## Source extract
# # #
# 2 female rabbits need a good home



## Katmais_mommy (Mar 24, 2012)

I am moving to California later in the Summer and I can only take one rabbit with me, which is Katmai, my heart bunny. 

I have 2 females, a mother and daughter. Neither are spayed. 

The mother, Kody, is all black, roughly 5 lbs, and 3 years old. Her birthday is March 16th, 2009. 

The daughter, Gopher, is orange, black, and white. She weighs roughly 5 lbs. She is 2 years old and her birthday is December 24th, 2009.

They do not get along well at all.

I prefer they go to separate homes but if they go to the same home, they would obviously need to be separated since they are not fixed and are very territorial. Or you have the choice of spaying them. 

Thank you for reading this. I hope to find homes for them as soon as possible.


----------



## ZRabbits (Mar 24, 2012)

Wishing you all the luck on placing this Mother/Daughter team in permanent homes.
# # #
## Dataset extract
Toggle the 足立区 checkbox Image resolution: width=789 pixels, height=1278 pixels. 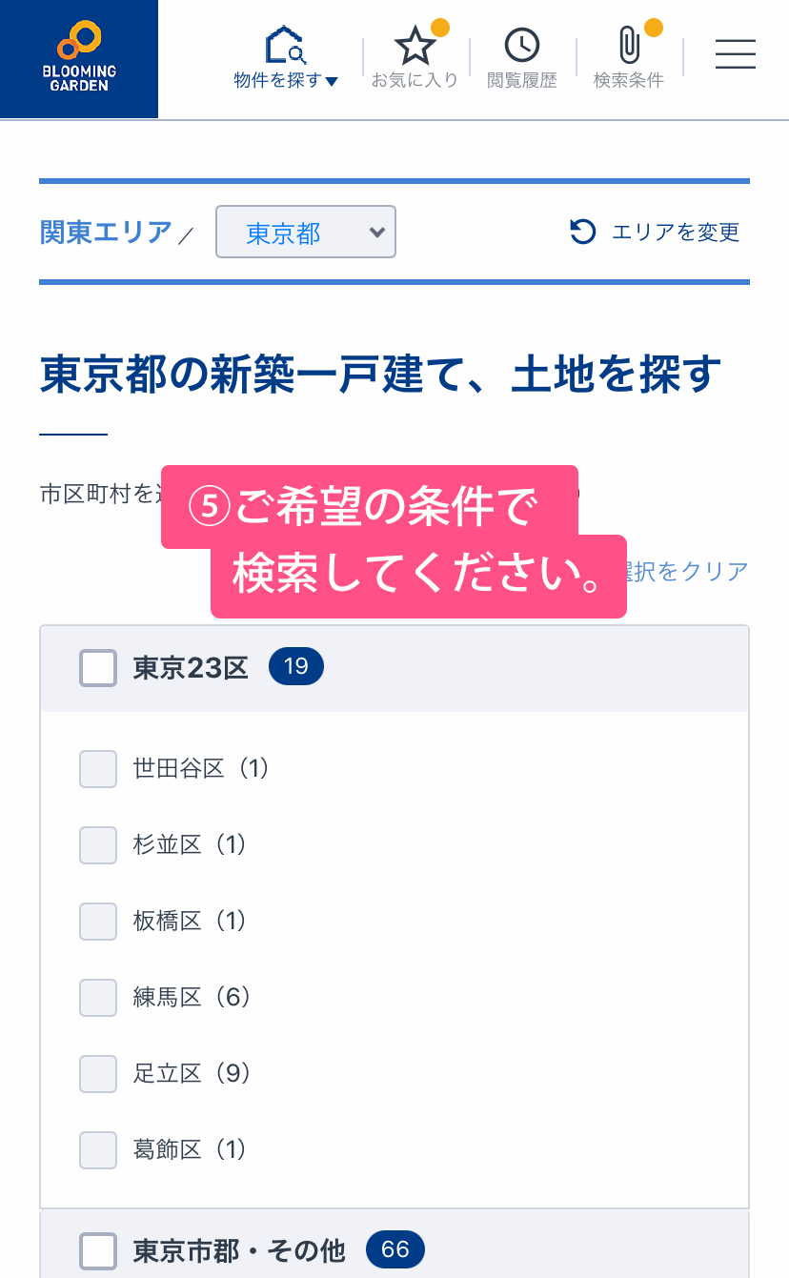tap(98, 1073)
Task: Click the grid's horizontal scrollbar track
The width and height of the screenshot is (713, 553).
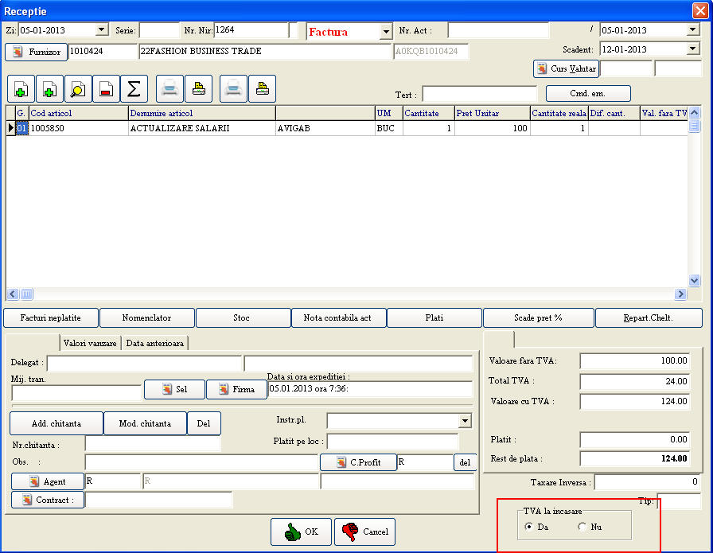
# # #
## Task list
1 – In the rabbit adoption post, rewrite the passage from "They do not" to "ZRabbits (Mar 24, 2012)", changing "homes" to "households".
2 – List every rabbit that the rabbit adoption post names.
3 – Write the next part of the rabbit adoption thread, starting after its final reply.
The material that comes after the rabbit adoption post has no connection to it.

## Outputs in order
1 –
They do not get along well at all.

I prefer they go to separate households but if they go to the same home, they would obviously need to be separated since they are not fixed and are very territorial. Or you have the choice of spaying them. 

Thank you for reading this. I hope to find households for them as soon as possible.


----------



## ZRabbits (Mar 24, 2012)

2 – Katmai, Kody, Gopher

3 –
It must be tough giving them up. 

K


----------



## Samara (May 2, 2012)

Any luck so far?


----------



## Katmais_mommy (May 3, 2012)

Nope


----------



## Nancy McClelland (May 3, 2012)

ray:


----------



## Samara (May 3, 2012)

Poop. Maybe I can help spread the word. I'm in southern NH about an hour from Boston. Send me some pictures via email? [email protected]


----------



## Katmais_mommy (May 4, 2012)

Thank you! I sent the email with a brief description )


----------



## Samara (May 23, 2012)

Still trying! Anyone on the forum interested?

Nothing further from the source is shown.